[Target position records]
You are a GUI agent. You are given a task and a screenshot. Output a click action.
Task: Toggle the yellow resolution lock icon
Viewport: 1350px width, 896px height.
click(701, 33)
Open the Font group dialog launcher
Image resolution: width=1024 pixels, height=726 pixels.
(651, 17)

Brief:
Extract every line of the entries above and reproduce each one verbatim, in its original order.

Response to the exercise:
You are a GUI agent. You are given a task and a screenshot. Output a click action.
Task: Toggle the yellow resolution lock icon
Viewport: 1350px width, 896px height.
click(701, 33)
Open the Font group dialog launcher
Image resolution: width=1024 pixels, height=726 pixels.
(651, 17)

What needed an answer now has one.